• **Written request A**: How many seats does the performance hall at the Moss Arts Center have, according to the passage on Virginia Tech's voice department?
• **Written request B**: Carry the passage on Virginia Tech's voice department forward from its final sentence.

• **Document section**:
------------------------------------------------------------------------

The many choral societies on campus are a boon for singers. Other performance opportunities include an annual scenes program and interdepartmental collaborations such as a language cabaret and newly commissioned works for voice and instrumental ensembles, as well as the customary junior and senior recital for voice majors and a junior recital for music ed majors. Recently, the department began a partnership with Opera Roanoke, offering a full production of the world premiere of Lori Laitman’s The Three Feathers, which made use of the newly built Moss Arts Center, a state-of-the-art facility with a 1,260-seat performance hall and other studios and galleries as well. Virginia Tech’s dedication to the arts is evident in the creation for the Center for the Arts at Virginia Tech, which is housed at the 150,000 square-foot facility.
This commitment from the school is something that Wyatt says is part of the reason she feels so excited about the future of the voice department. “We have a ton of support, from the top down,” Wyatt says. “We have a brand new president as of June, and she came to see Three Feathers. Our provost comes to a lot of our productions. We are in a great collaborative relationship with the Center for the Arts, which paid for most of Three Feathers. They produced it financially. We are poised to grow in a really beautiful way.”
A big school always has many subcultures within it, and one such subculture at Virginia Tech is the Honors Program, which offers special courses and opportunities for study. The honors college, as some call it, also offers special residence halls for its members. Wyatt says that the voice department has several students in that program, something she encourages because of the commensurate opportunities for additional scholarships and study abroad.

------------------------------------------------------------------------

• **Data excerpts**:
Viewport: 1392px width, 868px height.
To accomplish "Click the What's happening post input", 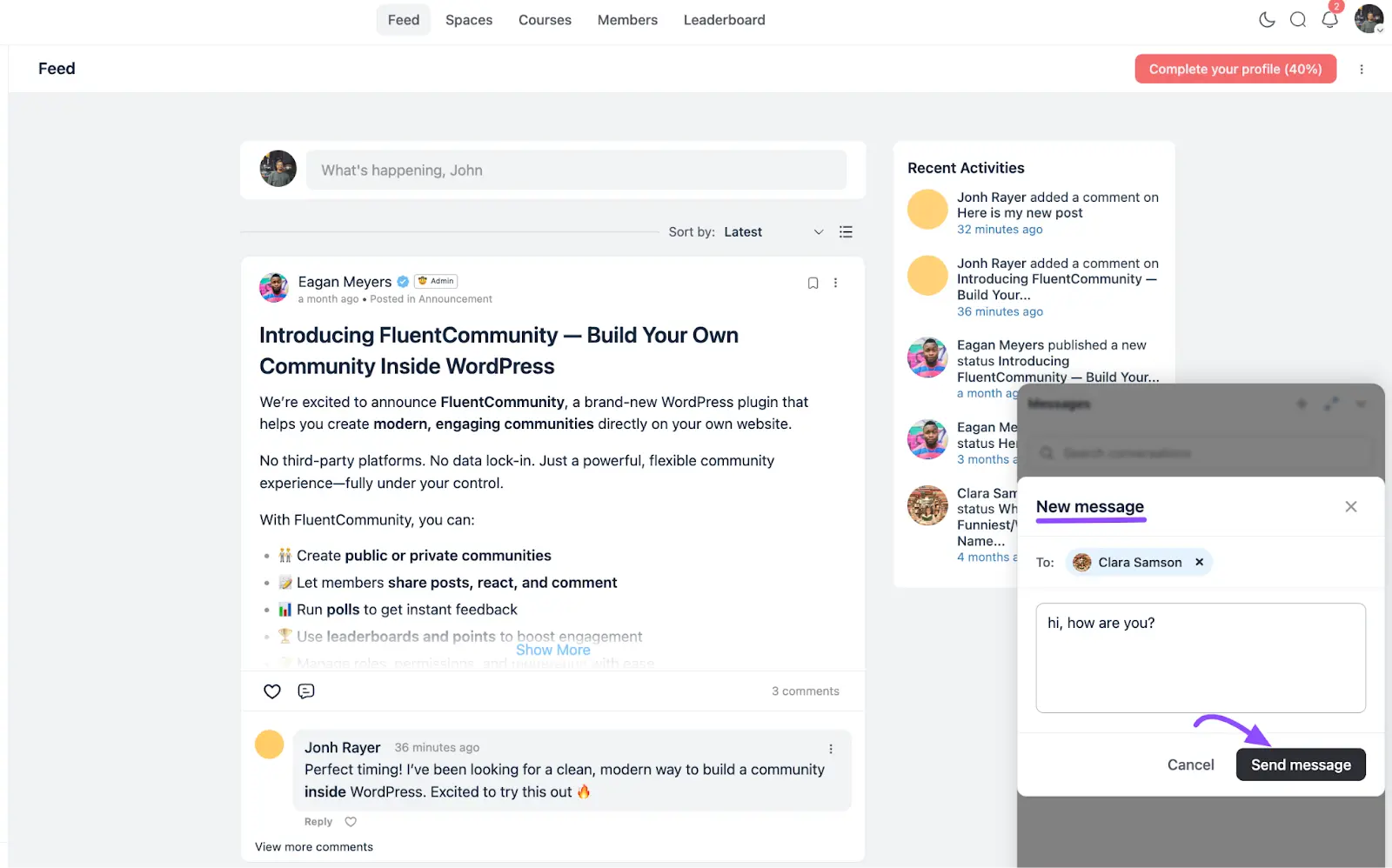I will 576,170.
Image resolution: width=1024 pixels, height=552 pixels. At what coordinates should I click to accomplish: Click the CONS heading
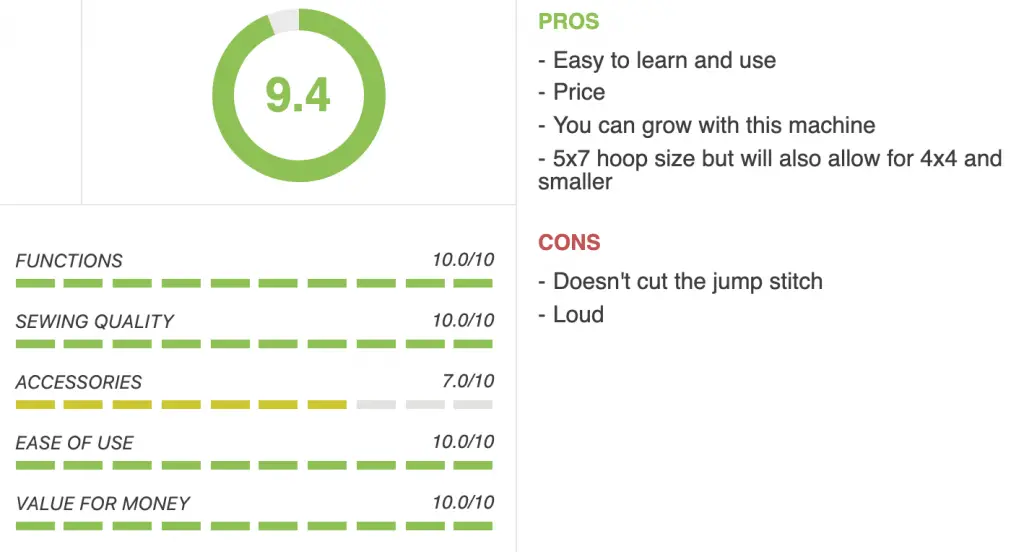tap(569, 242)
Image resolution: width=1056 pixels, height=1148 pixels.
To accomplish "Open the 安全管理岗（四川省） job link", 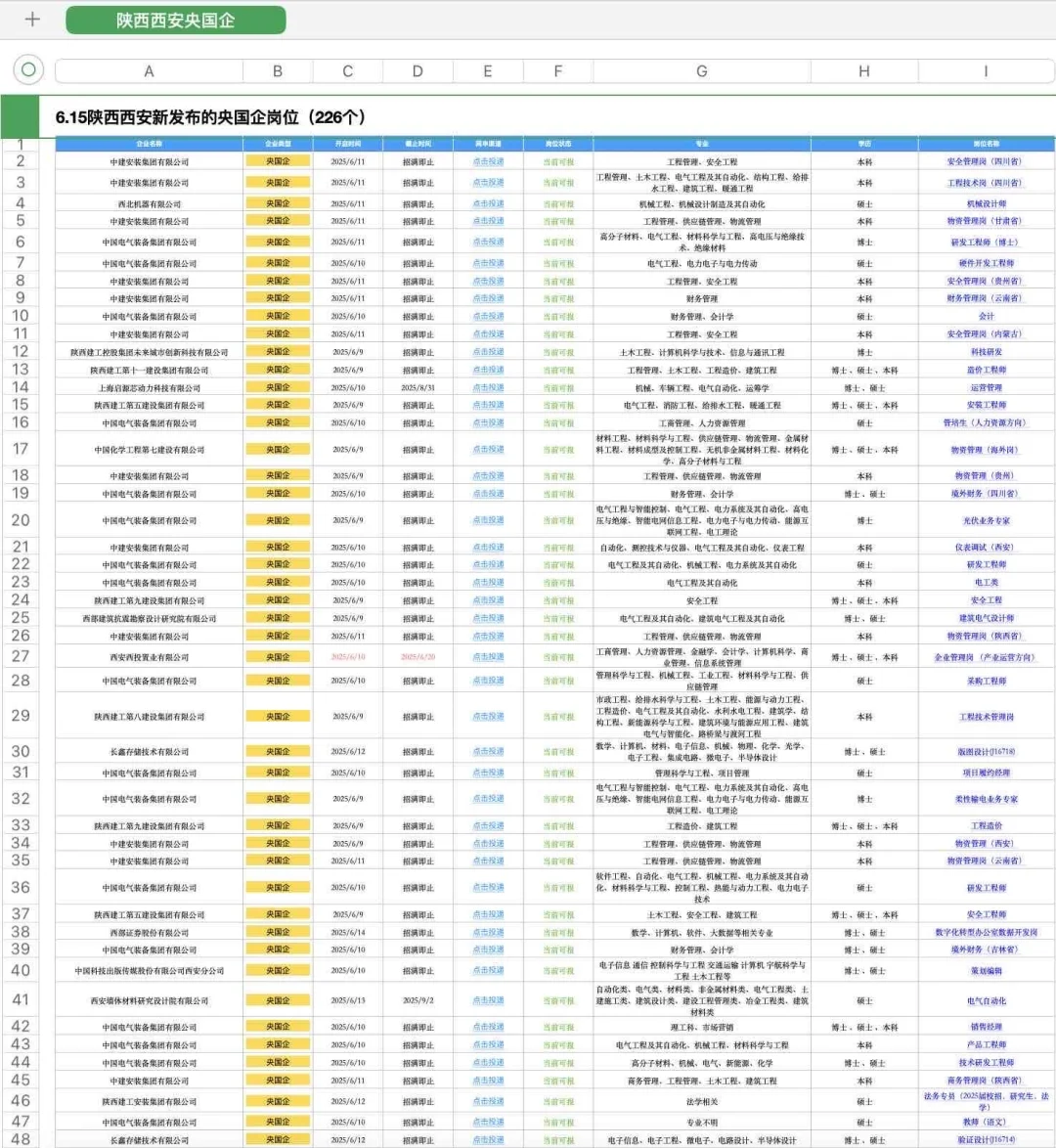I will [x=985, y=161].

------------------------------------------------------------------------

• **Final answer A**: 1,260 seats

• **Final answer B**:
As a public university, Virginia Tech is much less expensive for in-state applicants, who pay around $20,000 per year including room and board, compared with out-of-state applicants, who pay around $36,000. For students wishing to offset the costs, there are merit scholarships available for entering freshmen “that can be renewed each year, provided they maintain a high enough GPA,” Wyatt says, adding, “We also have an arts scholarship available to any School of Performing Arts sophomore.”
Just what you get for your money from any educational experience can be difficult to predict. “I went there with completely different objectives,” Branch says, “but found what I needed there to pursue my real passion and calling.”
It would seem Branch was successful in achieving Virginia Tech’s stated mission, although any singer might amend the statement to read:
“Transforming knowledge to practice. And practice and practice and . . . .”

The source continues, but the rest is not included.